Arts Beat

From Hip-Hop's Paul D. Miller: New York City, Remixed

Paul D. Miller is perhaps best known for his musical work as DJ Spooky. This excerpt comes from "New York Is Now," his highly acclaimed video work. Video courtesy of Irvine Contemporary
By Rachel Beckman
Washington Post Staff Writer
Thursday, February 7, 2008

Many know Paul D. Miller, or "DJ Spooky That Subliminal Kid," as the brainy musician from Washington who hit the national scene in the mid-'90s with his brand of experimental hip-hop.

But now, Miller, 37, would rather be known as "an artist who DJs." Based in New York these days, Miller signed last year with Irvine Contemporary gallery on 14th Street where his video, "New York Is Now," plays continuously on a flat-screen monitor.

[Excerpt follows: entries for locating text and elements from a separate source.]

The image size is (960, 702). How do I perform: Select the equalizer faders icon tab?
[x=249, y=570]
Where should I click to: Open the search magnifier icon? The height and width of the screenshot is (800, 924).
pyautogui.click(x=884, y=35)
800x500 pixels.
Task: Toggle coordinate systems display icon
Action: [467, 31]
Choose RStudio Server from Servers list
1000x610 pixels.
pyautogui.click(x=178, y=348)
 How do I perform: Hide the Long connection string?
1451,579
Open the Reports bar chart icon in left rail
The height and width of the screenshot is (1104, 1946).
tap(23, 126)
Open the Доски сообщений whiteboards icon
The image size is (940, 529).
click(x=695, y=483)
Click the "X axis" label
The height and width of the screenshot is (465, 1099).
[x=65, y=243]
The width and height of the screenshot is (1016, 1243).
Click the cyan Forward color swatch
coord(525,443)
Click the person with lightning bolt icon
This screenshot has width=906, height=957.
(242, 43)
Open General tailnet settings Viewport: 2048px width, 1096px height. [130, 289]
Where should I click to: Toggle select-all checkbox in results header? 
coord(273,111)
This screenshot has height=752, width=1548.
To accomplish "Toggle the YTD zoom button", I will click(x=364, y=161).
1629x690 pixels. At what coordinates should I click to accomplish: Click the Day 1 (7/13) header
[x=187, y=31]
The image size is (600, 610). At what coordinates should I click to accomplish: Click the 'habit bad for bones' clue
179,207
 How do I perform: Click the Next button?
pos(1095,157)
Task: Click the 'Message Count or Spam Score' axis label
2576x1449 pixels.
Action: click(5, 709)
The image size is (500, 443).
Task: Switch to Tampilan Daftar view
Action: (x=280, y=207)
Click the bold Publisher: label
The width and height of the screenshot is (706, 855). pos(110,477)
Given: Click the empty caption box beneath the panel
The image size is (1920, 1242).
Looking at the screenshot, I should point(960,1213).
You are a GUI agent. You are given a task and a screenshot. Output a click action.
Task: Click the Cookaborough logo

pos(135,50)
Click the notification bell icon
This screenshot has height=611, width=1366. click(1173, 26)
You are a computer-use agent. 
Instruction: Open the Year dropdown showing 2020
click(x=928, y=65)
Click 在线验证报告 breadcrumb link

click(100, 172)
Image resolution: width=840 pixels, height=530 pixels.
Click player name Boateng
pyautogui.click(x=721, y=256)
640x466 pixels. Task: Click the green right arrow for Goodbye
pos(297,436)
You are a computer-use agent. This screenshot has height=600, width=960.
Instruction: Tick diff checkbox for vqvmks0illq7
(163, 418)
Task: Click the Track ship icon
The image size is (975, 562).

The 35-minute, black-and-white video shows archival footage of New York, such as commuters cramming onto a train and the electric lights on Coney Island. Miller splices in clips from early avant-garde films by Man Ray and Marcel Duchamp and scenes from the 1933 film "King Kong." Bold political statements pop on the screen, as does a Walt Whitman poem and the proclamation "Charles de Gaulle was wrong."

"I want people to look at the film as a series of fragments and they pick and choose whatever they want to focus on," he says on the phone from a Manhattan coffee shop, in between drinking a double espresso. "A video Rorschach blot. An archaeology of surrealist imagination."

Don't worry, even his mother doesn't understand.

Rosemary E. Reed Miller, longtime owner of the now-closed Dupont Circle boutique Toast and Strawberries, loved watching the historical images and trying to guess the date and location. As for a deeper meaning of her son's video, which played at the 2007 Venice Biennale, she defers to the artistic statement provided by Irvine Contemporary owner Martin Irvine.

"Whatever Martin says on the sheet, that's what it's about," she says with a laugh. (Globalization, basically.)

But Rosemary Miller is used to her son talking over her head. Once, she and a lawyer friend were reading the notes on the back of one of his CDs and they hit a word they didn't recognize. They grabbed a slim dictionary. It didn't contain the word, so they had to reach for a bigger one. She likes to say that her son is a "two-dictionary person."

Paul Miller started his first major video art project five years ago -- a "remix" of the explicitly racist 1915 film "The Birth of a Nation." His new project is a multimedia work about Antarctica, where he spent time in December and January aboard a Russian icebreaker.

"I kind of wanted to figure out how to make sound out of ice," he says.

Last week, Miller screened some footage of Antarctica at the Institute of Contemporary Art in Boston. The Boston Herald called the video "amateur" and slammed Miller for being pretentious. "If this is what the marriage of music and high culture looks like, then fans of either should pray for a divorce," the Herald's Chris Faraone said. Miller dismisses the article as "idiotic," and notes that Moby and 1980s artist Jean-Michel Basquiat used to get the same type of criticism.

Miller says Irvine's emphasis on the thinking behind art, rather than just the "super commercial boring stuff," persuaded him to sign with the gallery. Irvine is teaching a class at Georgetown University this spring called "Cultural Hybridity" that explores topics such as Japanese anime, street art and electronic music. Miller's 2004 book "Rhythm Science," about the aesthetics of hip-hop sampling, is required reading.

A Woodrow Wilson High School and Bowdoin College graduate, Miller is a frequent lecturer himself. Last weekend, he traveled to Bates College in Maine. On Saturday, he'll speak at Duke University. Trips to Italy and South Africa are also scheduled for this month.

"Standing next to him, you can almost feel a whiz of air going by," his mother says, because he's always in between two exotic locales.

He is looking forward to taking five weeks off this spring to recharge. But he won't be watching "American Idol" or reading mystery novels like a mere mortal. He plans to work on an art film, "an Asian underground kind of thing."

New York Is Now plays at Irvine Contemporary, 1412 14th St. NW, through Feb. 17. Open Tuesday-Saturday, 11 a.m.-6 p.m. Free. 202-332-8767.